▶ _Goal of the exercise_
Among the lines below, copy exactly those from the one with "The height and width of the screenshot is (1080, 1920)." through the one with "Task: Click the Normaliser link", counting both ends.

▶ _Dataset content_
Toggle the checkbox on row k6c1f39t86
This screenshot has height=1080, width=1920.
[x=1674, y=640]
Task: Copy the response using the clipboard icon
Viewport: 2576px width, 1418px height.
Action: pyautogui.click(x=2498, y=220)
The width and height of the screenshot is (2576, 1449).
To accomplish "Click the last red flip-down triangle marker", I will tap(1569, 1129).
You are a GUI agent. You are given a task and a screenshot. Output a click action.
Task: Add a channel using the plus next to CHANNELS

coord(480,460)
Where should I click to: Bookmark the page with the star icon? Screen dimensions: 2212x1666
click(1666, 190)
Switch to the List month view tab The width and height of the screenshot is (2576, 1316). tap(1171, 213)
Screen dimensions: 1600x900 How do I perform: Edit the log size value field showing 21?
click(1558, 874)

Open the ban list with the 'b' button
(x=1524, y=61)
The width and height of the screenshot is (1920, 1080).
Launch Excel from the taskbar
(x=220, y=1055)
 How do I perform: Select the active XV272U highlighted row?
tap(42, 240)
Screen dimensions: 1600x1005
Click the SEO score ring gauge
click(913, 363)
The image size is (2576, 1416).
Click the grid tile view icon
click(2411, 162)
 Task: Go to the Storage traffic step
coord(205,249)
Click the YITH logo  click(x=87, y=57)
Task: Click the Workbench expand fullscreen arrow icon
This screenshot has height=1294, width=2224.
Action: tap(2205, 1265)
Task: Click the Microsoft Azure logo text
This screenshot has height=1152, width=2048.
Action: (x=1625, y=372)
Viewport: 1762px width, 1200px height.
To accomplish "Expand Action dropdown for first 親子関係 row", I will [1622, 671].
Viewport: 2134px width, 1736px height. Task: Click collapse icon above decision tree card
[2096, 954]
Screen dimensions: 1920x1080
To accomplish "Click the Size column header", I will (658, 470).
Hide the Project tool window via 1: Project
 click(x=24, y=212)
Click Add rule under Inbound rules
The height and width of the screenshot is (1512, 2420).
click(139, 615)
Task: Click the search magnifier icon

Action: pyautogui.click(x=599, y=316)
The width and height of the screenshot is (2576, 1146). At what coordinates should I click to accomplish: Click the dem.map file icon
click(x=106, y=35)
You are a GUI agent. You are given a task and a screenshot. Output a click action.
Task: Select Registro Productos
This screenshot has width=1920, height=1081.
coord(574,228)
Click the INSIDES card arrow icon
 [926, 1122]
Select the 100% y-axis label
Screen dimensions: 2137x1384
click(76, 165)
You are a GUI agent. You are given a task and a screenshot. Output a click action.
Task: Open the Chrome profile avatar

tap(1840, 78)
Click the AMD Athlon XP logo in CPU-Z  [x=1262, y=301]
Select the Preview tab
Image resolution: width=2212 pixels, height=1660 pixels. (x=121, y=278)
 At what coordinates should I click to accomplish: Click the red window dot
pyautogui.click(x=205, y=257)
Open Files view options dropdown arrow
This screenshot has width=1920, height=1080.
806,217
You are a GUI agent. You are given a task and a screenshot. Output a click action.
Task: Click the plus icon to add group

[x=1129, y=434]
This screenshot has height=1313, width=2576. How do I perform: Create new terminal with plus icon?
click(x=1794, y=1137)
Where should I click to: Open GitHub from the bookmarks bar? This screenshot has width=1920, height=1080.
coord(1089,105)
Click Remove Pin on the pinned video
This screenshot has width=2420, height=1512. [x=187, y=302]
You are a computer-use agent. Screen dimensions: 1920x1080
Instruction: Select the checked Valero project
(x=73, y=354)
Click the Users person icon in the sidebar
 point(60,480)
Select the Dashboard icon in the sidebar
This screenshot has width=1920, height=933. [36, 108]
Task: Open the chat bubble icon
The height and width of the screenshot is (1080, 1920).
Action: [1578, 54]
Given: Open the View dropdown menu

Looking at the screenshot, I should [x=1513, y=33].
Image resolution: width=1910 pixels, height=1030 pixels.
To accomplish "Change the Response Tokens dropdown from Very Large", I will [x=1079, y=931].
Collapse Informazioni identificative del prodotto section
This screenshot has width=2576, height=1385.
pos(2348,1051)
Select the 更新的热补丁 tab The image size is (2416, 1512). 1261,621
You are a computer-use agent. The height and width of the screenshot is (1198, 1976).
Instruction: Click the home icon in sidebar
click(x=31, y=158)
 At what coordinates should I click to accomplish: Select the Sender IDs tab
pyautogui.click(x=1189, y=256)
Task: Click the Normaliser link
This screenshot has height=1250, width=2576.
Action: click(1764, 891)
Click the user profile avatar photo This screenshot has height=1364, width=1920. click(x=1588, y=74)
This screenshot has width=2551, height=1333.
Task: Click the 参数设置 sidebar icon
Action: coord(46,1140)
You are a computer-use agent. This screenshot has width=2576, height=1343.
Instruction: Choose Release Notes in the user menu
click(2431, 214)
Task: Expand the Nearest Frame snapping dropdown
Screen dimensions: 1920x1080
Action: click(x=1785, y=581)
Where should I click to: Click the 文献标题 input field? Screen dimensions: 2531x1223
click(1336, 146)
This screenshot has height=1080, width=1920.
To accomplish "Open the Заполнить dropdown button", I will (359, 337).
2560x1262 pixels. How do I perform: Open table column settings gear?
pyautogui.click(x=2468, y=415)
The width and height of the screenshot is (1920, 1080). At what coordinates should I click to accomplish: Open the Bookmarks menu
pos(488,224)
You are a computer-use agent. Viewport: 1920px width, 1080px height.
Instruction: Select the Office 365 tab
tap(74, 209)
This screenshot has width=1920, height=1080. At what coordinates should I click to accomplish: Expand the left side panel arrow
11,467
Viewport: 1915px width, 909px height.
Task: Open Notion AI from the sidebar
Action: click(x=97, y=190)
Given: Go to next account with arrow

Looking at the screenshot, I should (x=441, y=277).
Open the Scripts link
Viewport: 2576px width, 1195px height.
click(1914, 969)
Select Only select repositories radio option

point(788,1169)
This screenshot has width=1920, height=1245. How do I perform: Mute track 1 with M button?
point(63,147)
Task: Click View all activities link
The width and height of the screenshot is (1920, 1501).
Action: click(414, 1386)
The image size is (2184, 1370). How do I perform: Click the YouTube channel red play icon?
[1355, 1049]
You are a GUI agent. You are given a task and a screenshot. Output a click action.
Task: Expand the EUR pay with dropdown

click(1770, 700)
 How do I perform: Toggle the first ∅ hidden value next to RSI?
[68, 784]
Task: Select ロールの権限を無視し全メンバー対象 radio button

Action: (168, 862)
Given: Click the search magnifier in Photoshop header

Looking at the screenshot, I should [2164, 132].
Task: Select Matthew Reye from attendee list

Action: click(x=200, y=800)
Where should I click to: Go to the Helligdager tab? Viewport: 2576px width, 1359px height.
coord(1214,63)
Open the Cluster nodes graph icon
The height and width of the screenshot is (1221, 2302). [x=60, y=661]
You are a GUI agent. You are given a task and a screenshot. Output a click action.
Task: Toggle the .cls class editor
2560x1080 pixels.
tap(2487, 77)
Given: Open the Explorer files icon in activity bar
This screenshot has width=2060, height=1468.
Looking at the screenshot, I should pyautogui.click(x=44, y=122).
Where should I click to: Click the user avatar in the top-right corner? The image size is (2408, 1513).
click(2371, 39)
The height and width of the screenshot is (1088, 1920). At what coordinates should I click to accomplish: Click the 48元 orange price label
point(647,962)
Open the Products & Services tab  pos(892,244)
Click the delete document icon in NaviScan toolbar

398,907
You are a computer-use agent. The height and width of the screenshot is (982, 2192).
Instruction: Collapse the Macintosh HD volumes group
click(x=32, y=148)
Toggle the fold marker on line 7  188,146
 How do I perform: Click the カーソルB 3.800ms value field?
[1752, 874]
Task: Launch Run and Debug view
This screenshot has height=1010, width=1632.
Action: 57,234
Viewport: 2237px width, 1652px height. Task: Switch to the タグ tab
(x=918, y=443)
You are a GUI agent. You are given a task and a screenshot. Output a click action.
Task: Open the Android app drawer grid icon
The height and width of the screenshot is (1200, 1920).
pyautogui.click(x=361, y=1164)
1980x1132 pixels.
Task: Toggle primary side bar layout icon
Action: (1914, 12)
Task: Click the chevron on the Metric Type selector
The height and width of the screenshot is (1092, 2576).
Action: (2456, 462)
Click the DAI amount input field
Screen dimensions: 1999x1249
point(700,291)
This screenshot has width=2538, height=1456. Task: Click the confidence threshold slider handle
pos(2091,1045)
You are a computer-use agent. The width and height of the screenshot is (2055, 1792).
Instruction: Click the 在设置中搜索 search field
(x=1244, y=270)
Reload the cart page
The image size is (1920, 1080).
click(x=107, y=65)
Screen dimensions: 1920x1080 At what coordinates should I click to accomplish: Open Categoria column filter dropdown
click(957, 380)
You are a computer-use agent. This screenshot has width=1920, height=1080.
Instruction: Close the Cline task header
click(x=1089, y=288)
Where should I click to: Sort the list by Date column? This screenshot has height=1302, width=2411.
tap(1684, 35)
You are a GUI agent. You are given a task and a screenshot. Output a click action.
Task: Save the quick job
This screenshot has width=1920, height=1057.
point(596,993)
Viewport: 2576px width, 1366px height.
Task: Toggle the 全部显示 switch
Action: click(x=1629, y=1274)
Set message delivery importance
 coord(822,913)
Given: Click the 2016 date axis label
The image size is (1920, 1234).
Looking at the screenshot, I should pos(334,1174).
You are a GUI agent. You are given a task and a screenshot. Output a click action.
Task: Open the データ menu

▶ _Problem solution_
The height and width of the screenshot is (1080, 1920).
Action: [1578, 54]
Given: Open the View dropdown menu

Looking at the screenshot, I should [x=1513, y=33].
Image resolution: width=1910 pixels, height=1030 pixels.
To accomplish "Change the Response Tokens dropdown from Very Large", I will [x=1079, y=931].
Collapse Informazioni identificative del prodotto section
This screenshot has width=2576, height=1385.
pos(2348,1051)
Select the 更新的热补丁 tab The image size is (2416, 1512). 1261,621
You are a computer-use agent. The height and width of the screenshot is (1198, 1976).
Instruction: Click the home icon in sidebar
click(x=31, y=158)
 At what coordinates should I click to accomplish: Select the Sender IDs tab
pyautogui.click(x=1189, y=256)
Task: Click the Normaliser link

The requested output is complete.